§ **Required work**: Write out the full passage on Yoga Tune Up therapy balls word for word, without changing anything.

§ **Document segment**:

As a Yoga Tune Up teacher and Rolfing practitioner I spend a lot of my work life getting people to roll around on balls. Yoga Tune Up (YTU) therapy balls to be precise. And since I do this with an awful lot of athletes, as well as people recovering from injuries and surgeries, I am frequently asked how the therapy balls differ from lacrosse balls or foam rollers, the two other most prevalent self-care tools. Let the debate begin!
1. Yoga Tune Up Therapy Balls:
Let’s just be clear that this is not an unbiased article. So instead of pretending to be an impartial journalist, I’ll instead tell you why they get my vote.
I’ve been a manual therapist, as a Rolfing practitioner, for thirteen years now. For many of those years I struggled with how frustrating it was that I couldn’t find any tool or system to send people home with so that they could “Rolf themselves” in their time when they weren’t on my table. I do find that most people need the sophisticated eyes and hands of a practitioner to unravel their compensatory patterns, at least initially, but as a general rule I adhere to the belief that our ultimate goal as practitioners should always be to get people to be the best self-healing organisms that they can be. And often smart self-care systems make a world of difference towards achieving this goal.
Enter Yoga Tune Up. As it is a conscious corrective exercise form, Yoga Tune Up is vastly more than just balls [enter your favorite balls joke here]. But for the purposes of this article I will focus, ahem, on their balls, though I do utilize the corrective exercise work with clients and students just as much, if not more than I use the therapy ball work.

§ **Stored data**:
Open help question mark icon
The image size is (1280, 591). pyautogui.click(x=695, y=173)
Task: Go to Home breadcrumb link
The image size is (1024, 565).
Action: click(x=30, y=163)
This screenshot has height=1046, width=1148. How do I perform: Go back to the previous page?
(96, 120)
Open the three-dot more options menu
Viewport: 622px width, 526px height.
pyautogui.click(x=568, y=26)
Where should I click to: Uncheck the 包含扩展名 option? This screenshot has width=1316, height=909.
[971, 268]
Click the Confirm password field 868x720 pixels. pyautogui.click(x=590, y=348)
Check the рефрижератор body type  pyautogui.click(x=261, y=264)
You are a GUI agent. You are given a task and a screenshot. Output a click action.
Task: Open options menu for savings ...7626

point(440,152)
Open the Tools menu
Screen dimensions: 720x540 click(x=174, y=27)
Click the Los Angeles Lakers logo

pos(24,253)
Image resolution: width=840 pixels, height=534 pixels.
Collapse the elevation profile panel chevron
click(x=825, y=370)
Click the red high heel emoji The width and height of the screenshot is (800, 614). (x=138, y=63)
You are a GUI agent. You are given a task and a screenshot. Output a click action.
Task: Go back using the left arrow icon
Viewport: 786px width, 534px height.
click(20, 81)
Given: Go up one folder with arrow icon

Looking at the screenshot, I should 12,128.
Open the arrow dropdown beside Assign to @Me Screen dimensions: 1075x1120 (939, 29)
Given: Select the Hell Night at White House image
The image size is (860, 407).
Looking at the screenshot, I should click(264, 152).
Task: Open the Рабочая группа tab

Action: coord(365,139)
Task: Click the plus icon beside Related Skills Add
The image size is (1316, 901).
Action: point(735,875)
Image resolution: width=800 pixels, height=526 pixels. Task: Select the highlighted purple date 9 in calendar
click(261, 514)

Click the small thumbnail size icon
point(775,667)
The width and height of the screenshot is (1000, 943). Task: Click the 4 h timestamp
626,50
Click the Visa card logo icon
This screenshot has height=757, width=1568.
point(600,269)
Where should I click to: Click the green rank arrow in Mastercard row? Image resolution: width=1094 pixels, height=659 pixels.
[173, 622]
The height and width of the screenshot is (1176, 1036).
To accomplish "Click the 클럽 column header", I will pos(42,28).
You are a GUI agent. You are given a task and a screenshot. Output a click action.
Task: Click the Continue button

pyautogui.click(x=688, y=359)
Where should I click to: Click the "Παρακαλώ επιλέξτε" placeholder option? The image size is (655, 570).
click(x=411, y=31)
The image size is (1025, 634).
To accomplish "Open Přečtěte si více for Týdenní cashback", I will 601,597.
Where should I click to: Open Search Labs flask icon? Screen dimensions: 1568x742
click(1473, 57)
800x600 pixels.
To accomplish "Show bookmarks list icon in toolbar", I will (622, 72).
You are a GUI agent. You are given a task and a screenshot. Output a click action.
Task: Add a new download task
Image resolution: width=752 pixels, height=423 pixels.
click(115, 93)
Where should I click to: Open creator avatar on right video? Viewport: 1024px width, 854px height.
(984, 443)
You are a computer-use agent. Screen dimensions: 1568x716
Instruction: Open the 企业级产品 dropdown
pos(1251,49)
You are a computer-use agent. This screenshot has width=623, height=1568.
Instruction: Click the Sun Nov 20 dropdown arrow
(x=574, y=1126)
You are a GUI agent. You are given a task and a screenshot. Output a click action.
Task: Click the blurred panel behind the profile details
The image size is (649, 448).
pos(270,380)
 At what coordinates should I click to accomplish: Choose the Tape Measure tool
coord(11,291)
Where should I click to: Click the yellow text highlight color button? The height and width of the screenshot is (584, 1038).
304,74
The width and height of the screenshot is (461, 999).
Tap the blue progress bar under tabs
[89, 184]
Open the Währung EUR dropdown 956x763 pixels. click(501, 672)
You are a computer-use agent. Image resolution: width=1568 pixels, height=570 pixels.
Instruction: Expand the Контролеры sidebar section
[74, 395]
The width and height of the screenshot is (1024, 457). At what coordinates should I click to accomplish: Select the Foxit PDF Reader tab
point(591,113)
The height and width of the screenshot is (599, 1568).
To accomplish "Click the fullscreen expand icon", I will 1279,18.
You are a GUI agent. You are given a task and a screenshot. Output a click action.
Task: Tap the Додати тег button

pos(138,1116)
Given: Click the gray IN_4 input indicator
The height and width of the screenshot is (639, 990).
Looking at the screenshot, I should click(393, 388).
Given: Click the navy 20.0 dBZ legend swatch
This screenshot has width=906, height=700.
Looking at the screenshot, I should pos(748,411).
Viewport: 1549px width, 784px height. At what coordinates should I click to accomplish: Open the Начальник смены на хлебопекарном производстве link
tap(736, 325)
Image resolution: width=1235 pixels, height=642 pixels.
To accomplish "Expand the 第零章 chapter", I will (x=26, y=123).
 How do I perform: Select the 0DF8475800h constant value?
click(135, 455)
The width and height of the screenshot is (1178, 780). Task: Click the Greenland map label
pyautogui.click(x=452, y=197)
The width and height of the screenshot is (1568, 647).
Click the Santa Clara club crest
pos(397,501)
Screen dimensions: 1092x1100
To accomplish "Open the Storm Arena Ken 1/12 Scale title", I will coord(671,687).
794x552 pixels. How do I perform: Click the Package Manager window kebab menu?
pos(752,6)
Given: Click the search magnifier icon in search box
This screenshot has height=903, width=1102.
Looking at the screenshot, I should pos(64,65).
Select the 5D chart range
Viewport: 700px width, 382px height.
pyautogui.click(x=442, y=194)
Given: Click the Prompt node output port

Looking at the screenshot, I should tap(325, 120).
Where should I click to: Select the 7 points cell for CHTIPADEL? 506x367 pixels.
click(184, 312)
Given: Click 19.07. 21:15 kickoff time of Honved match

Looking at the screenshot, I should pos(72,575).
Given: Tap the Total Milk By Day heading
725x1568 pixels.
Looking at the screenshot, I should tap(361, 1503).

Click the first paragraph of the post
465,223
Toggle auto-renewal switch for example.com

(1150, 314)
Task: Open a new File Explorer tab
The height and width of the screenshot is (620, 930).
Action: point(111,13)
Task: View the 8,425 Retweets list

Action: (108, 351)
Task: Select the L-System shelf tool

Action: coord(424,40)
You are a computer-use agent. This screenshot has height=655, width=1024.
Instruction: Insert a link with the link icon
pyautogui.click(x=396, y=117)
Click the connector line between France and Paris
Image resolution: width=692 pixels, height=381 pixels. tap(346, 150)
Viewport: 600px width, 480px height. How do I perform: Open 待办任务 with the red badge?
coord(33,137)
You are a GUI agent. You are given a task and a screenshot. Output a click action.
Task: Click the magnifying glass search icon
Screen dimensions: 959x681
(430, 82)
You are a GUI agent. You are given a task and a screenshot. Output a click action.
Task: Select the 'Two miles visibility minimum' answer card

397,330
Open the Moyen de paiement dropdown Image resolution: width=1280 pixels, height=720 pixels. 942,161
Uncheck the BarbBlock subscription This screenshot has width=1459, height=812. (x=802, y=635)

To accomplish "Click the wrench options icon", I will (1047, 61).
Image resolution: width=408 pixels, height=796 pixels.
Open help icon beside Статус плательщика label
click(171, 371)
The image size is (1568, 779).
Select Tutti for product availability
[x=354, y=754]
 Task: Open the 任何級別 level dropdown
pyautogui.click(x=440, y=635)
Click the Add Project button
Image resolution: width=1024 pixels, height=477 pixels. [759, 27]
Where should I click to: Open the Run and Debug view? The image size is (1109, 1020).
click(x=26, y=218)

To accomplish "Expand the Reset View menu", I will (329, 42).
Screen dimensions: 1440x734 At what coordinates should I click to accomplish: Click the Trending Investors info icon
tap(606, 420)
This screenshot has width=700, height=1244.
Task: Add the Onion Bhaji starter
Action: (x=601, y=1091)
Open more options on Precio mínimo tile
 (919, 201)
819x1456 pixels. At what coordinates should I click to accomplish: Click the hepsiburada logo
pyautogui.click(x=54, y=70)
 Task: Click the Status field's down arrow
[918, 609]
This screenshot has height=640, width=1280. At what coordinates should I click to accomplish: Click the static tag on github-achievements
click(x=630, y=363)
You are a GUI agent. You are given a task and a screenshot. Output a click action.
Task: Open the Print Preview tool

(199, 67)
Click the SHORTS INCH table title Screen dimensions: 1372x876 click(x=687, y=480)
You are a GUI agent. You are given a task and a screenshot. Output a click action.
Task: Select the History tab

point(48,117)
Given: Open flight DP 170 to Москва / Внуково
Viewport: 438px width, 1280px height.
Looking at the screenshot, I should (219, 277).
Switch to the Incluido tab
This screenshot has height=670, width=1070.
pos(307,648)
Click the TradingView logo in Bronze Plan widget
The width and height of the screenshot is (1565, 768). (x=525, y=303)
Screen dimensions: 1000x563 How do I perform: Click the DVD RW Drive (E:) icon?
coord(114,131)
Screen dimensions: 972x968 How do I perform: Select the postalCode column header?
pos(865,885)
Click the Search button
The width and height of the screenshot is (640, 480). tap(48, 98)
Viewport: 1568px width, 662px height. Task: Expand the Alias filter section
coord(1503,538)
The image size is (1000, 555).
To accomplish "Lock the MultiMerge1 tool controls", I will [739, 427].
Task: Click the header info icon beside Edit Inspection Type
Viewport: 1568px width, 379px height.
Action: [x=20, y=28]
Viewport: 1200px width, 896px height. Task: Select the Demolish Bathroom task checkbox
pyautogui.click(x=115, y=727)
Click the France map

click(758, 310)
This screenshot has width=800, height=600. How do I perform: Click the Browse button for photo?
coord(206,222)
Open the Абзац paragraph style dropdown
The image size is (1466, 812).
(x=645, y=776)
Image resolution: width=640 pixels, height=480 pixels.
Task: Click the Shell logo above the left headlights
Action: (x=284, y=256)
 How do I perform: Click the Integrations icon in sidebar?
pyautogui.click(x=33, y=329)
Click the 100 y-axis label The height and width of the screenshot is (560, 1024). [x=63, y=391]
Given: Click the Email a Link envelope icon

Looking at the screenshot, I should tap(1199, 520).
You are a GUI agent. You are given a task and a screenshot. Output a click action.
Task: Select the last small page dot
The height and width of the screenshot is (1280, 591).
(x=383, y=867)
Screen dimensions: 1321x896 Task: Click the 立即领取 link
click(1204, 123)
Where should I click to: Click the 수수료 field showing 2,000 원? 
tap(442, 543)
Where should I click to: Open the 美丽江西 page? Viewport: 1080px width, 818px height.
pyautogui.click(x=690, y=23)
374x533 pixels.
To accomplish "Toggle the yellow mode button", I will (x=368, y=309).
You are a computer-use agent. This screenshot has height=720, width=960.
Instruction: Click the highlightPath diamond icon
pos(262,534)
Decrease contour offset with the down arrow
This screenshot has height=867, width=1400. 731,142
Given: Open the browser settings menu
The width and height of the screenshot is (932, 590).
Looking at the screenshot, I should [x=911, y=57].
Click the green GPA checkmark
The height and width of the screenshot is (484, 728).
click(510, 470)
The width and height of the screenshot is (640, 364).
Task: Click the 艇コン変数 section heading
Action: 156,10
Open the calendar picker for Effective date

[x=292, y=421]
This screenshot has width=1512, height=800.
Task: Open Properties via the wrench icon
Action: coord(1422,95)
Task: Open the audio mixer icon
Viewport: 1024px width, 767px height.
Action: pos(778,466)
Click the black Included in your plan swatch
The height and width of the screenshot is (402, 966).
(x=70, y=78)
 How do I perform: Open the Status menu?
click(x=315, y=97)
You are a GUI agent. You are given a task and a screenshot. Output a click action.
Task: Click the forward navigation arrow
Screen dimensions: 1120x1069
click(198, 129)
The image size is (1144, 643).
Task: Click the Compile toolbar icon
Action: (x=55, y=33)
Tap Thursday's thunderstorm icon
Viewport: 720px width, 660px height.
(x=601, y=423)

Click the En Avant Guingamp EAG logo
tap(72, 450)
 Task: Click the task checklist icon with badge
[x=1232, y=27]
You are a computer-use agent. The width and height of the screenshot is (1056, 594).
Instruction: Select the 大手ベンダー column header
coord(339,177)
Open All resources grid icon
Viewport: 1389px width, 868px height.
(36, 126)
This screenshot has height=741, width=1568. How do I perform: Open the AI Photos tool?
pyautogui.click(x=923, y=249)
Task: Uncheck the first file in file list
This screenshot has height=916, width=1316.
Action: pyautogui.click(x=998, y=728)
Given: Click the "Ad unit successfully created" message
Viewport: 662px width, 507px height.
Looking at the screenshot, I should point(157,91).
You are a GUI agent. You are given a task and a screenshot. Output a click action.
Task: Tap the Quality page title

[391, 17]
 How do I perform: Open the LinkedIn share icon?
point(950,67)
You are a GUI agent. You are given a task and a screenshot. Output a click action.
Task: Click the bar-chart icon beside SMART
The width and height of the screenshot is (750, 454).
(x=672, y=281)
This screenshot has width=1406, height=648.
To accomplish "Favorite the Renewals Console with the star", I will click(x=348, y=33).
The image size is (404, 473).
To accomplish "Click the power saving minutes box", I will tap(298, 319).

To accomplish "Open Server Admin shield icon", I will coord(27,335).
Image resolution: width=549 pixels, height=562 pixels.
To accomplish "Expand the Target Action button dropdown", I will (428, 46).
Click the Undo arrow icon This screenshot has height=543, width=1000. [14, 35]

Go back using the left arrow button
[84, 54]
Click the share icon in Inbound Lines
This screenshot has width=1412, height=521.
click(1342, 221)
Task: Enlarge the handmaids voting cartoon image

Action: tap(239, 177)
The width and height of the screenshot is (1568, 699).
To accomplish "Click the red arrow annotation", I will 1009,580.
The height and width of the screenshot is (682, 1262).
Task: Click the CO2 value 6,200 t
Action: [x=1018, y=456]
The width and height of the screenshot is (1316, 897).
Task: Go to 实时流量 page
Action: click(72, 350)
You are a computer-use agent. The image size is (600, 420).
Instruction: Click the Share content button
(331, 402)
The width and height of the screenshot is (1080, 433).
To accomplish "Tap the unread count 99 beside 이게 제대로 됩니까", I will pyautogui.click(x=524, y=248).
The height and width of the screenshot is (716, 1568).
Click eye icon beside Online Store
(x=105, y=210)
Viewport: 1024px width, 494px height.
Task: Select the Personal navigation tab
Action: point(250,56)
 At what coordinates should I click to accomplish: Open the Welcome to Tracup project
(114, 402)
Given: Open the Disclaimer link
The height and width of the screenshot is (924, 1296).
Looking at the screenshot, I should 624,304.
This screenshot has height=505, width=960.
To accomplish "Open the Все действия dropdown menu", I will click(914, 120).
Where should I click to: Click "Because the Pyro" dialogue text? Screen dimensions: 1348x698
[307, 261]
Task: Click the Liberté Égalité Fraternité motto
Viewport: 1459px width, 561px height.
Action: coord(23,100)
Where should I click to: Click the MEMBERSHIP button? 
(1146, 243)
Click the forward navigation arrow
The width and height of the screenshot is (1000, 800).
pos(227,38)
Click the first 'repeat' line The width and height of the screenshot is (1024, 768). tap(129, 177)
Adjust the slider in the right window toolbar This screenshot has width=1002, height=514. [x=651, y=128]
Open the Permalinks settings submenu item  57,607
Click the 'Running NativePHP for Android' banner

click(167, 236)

§ **Response box**:
As a Yoga Tune Up teacher and Rolfing practitioner I spend a lot of my work life getting people to roll around on balls. Yoga Tune Up (YTU) therapy balls to be precise. And since I do this with an awful lot of athletes, as well as people recovering from injuries and surgeries, I am frequently asked how the therapy balls differ from lacrosse balls or foam rollers, the two other most prevalent self-care tools. Let the debate begin!
1. Yoga Tune Up Therapy Balls:
Let’s just be clear that this is not an unbiased article. So instead of pretending to be an impartial journalist, I’ll instead tell you why they get my vote.
I’ve been a manual therapist, as a Rolfing practitioner, for thirteen years now. For many of those years I struggled with how frustrating it was that I couldn’t find any tool or system to send people home with so that they could “Rolf themselves” in their time when they weren’t on my table. I do find that most people need the sophisticated eyes and hands of a practitioner to unravel their compensatory patterns, at least initially, but as a general rule I adhere to the belief that our ultimate goal as practitioners should always be to get people to be the best self-healing organisms that they can be. And often smart self-care systems make a world of difference towards achieving this goal.
Enter Yoga Tune Up. As it is a conscious corrective exercise form, Yoga Tune Up is vastly more than just balls [enter your favorite balls joke here]. But for the purposes of this article I will focus, ahem, on their balls, though I do utilize the corrective exercise work with clients and students just as much, if not more than I use the therapy ball work.